A magnitude 7.3 earthquake struck off southern Mexico near Guatemala at 2:48 p.m. UTC on Friday. The U.S. Geological Survey later marked the event reviewed and located it 58 kilometers west-southwest of Puerto Madero, Mexico [1]. The number is firm enough to identify the earthquake. It does not describe what happened inside a school, hospital or home.
AP's Friday account placed the epicenter 48 kilometers southwest of Aquiles Serdan and reported that the shaking was felt from Mexico City to El Salvador [2]. The two location descriptions use different reference points; neither needs to be forced into the other. What matters locally is intensity: how hard the ground moved where people and structures stood.
The first reports were serious without being catastrophic. Authorities had reported no severe damage or casualties in the affected countries by AP's cutoff, while two people were injured in southern Mexico [2]. In Tapachula, one woman jumped from an apartment building after suffering what a civil-protection official described as a nervous breakdown and sustained fractures; another person received a minor injury from broken glass.

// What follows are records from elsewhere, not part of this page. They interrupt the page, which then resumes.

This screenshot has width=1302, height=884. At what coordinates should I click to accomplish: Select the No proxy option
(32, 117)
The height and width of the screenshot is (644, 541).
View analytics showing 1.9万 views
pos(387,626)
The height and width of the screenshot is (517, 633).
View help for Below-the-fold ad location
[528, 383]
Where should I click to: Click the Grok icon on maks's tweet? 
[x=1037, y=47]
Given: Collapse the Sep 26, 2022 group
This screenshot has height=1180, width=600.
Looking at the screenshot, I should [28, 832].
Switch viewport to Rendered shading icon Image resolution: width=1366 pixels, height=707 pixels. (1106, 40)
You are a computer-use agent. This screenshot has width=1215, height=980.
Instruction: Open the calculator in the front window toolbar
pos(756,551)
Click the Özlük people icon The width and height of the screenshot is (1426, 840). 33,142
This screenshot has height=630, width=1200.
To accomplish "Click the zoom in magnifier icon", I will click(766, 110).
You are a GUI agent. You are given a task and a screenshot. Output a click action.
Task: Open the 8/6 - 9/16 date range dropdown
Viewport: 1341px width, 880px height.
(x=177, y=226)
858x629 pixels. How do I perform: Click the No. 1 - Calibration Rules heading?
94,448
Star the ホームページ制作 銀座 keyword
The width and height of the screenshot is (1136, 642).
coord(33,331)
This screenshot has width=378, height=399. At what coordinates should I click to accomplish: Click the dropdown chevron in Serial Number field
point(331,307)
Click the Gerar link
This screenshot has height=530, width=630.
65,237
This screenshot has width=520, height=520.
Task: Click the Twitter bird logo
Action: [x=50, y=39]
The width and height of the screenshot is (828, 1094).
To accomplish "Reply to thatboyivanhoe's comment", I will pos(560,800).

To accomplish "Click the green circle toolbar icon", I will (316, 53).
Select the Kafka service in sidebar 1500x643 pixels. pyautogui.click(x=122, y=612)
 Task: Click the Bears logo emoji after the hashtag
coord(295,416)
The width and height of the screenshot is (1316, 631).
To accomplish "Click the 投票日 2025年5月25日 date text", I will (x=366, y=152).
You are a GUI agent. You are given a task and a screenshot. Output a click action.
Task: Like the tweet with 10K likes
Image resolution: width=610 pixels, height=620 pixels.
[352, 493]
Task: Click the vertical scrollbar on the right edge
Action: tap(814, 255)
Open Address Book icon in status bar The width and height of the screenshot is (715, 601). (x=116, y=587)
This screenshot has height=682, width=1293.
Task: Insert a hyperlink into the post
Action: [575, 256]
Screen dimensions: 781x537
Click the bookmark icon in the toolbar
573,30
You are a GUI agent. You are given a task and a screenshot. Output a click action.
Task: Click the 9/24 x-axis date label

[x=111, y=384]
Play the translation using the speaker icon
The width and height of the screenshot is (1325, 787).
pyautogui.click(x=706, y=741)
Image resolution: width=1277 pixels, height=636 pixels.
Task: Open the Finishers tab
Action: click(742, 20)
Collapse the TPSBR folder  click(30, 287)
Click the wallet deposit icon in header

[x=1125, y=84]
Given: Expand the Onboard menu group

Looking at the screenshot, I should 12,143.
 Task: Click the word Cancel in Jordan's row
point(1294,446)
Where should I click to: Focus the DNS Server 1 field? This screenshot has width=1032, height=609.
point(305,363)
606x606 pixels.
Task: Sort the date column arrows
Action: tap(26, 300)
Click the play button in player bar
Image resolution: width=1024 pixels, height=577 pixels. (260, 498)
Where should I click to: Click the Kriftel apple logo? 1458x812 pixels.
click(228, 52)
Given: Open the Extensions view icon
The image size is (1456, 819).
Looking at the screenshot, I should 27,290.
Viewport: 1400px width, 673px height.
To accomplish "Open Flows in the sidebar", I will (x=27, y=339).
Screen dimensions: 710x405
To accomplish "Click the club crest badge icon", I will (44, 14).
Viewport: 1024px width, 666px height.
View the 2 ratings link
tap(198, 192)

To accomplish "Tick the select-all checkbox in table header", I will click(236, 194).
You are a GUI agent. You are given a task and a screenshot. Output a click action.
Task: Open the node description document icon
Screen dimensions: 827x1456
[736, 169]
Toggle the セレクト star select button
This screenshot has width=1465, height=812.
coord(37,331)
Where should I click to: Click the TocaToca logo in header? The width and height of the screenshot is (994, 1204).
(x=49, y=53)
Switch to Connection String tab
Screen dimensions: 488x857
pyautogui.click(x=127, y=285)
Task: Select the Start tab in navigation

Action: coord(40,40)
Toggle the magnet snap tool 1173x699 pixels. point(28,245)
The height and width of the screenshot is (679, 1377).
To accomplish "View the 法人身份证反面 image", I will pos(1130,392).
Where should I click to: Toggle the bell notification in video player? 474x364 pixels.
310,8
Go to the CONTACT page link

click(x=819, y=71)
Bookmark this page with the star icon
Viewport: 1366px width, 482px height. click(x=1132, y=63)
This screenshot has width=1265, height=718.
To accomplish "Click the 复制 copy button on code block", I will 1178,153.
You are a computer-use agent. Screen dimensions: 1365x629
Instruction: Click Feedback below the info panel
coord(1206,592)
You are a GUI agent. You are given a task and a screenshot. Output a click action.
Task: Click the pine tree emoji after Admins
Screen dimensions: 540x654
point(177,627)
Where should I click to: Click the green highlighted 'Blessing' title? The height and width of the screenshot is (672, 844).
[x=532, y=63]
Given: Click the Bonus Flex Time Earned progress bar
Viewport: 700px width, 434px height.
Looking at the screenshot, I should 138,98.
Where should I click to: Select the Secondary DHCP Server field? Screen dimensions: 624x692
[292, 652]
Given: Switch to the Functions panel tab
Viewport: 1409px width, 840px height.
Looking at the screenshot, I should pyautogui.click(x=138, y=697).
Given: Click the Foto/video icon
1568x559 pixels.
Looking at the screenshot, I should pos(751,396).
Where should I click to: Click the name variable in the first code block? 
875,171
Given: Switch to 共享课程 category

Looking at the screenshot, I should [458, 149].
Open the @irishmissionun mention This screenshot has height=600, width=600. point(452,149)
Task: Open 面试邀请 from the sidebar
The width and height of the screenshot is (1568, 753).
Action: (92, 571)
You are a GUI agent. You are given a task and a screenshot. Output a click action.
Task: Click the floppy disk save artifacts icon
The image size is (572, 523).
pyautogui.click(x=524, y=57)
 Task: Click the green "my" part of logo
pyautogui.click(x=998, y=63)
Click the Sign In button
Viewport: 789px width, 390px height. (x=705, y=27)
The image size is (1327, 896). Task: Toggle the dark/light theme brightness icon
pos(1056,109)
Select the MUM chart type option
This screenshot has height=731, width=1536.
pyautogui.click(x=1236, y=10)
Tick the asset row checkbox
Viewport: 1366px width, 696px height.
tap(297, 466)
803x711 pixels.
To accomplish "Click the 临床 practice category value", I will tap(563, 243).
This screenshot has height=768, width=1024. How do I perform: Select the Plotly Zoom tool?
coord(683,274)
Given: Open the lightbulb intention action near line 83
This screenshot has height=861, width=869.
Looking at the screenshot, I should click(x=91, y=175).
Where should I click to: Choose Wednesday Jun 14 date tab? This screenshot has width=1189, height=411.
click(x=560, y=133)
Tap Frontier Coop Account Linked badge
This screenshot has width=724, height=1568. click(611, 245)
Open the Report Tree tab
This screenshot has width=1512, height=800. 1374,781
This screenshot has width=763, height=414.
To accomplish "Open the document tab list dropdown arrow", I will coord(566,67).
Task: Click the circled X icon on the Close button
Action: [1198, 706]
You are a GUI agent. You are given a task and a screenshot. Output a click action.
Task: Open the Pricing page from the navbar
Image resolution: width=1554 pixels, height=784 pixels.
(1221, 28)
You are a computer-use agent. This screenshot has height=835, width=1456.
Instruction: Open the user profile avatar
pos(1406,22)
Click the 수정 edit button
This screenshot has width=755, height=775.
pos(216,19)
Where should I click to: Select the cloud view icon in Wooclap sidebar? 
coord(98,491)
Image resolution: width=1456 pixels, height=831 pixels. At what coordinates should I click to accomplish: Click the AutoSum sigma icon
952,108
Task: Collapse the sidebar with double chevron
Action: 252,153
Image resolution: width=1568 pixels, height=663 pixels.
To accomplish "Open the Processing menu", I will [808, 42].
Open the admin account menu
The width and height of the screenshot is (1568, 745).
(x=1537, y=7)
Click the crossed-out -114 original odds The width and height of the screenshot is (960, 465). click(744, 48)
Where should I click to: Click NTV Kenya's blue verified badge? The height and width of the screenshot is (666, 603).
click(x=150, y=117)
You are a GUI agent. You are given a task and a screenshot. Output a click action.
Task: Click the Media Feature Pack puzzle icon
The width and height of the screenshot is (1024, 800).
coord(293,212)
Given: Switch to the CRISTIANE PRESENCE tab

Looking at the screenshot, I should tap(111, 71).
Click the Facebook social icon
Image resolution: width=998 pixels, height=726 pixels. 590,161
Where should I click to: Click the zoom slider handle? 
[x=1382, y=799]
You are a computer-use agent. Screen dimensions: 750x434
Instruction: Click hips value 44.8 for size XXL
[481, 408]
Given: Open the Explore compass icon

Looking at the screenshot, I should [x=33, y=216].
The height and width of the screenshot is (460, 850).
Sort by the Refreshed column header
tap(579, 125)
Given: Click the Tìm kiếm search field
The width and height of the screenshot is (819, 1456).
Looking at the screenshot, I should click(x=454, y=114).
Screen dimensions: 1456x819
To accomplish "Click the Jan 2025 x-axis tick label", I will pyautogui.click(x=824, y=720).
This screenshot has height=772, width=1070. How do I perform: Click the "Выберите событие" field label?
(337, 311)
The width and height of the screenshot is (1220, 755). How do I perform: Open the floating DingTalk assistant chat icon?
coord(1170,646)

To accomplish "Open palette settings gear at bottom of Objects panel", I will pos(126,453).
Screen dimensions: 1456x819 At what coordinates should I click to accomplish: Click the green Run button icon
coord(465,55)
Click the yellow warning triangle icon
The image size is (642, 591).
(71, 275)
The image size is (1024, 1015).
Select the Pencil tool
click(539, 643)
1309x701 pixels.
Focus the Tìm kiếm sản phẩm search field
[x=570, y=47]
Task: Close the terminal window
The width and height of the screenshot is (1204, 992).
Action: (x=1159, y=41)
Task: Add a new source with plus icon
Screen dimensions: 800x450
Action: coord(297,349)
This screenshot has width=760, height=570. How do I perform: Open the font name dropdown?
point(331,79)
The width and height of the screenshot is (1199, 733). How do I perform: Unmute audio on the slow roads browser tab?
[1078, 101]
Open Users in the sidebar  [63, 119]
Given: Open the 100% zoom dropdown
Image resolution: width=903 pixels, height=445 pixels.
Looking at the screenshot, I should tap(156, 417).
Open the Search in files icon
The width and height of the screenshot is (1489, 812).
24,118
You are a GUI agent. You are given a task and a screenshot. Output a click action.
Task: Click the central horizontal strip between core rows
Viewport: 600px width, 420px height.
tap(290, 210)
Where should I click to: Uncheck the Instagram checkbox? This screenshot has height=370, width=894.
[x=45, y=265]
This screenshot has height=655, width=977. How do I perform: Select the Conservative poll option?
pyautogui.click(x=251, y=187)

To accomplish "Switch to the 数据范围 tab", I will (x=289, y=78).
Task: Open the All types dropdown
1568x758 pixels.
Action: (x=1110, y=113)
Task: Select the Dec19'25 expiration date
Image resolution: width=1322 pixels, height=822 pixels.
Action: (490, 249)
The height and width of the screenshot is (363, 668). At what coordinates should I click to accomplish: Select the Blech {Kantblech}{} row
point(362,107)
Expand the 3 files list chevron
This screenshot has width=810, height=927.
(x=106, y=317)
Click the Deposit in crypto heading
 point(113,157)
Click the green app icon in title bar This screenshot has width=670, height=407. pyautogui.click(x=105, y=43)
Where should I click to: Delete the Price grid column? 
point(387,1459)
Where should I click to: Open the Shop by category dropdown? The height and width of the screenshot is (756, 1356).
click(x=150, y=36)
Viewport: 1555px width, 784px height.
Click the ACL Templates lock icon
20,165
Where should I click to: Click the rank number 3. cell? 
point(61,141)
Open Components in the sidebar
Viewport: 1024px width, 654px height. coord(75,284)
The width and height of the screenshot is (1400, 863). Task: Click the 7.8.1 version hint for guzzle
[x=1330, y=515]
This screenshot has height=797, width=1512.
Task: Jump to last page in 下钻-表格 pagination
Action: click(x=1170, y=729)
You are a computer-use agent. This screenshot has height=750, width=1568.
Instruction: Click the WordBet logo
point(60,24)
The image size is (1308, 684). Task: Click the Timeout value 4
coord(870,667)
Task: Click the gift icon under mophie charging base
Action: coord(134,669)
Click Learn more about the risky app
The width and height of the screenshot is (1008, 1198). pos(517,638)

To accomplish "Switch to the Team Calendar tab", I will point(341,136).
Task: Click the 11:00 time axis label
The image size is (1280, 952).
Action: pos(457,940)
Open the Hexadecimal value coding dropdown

Early absence of a large toll is a report from an unfinished inspection, not an all-clear.
USGS assigned a Yellow PAGER alert and modeled maximum intensity of just over 7 on the Modified Mercalli scale [1]. Both are estimates. PAGER forecasts the likelihood of losses; modeled intensity estimates shaking. Neither is a municipal damage survey, a utility log or a hospital census. The reviewed magnitude can settle while those records remain open.
The sequence after the main shock also mattered. AP reported at least 10 aftershocks ranging from magnitude 4.9 to 6 [2]. Each could interrupt an inspection, worsen a damaged wall or prompt another evacuation, yet an aftershock count alone establishes none of those outcomes. The useful record is the count joined to dated structural checks, road closures and service interruptions.
Guatemala City residents poured into streets and buildings were evacuated. Guatemala suspended in-person classes in four departments near the epicenter [2]. Those actions document exposure and precaution. They do not show that every evacuated building was unsafe, or that every school had been inspected and cleared.
Tsunami language requires the same care. The current USGS event record carries no tsunami flag [1], while Mexican naval authorities advised people to stay away from beaches for six hours and Chiapas officials warned that waves of up to one meter were possible [2]. A machine-readable event flag and local coastal guidance are different instruments. Residents needed the instruction issued for their shore, followed by a dated notice when officials lifted it.
That division of labor should govern every update. Seismologists can refine the origin, magnitude and modeled shaking. Civil-protection offices inventory damaged buildings and blocked roads. Utilities record interruptions and restoration. Hospitals count injuries. Only the latter records can turn a ground-motion event into a service and casualty account. A single alert dashboard cannot honestly answer all four questions, however precise its first decimal appears.
Precision at the epicenter must not be mistaken for completeness on the ground.
No cutoff-safe numeric X post was recovered. Catastrophe clips and declarations that nothing happened therefore remain unobserved social frames, not evidence. The public record supports a narrower conclusion: a large reviewed earthquake produced evacuations, two reported injuries and a continuing aftershock and inspection task. The next facts belong to municipalities, utilities, hospitals and engineers, not to the magnitude alone.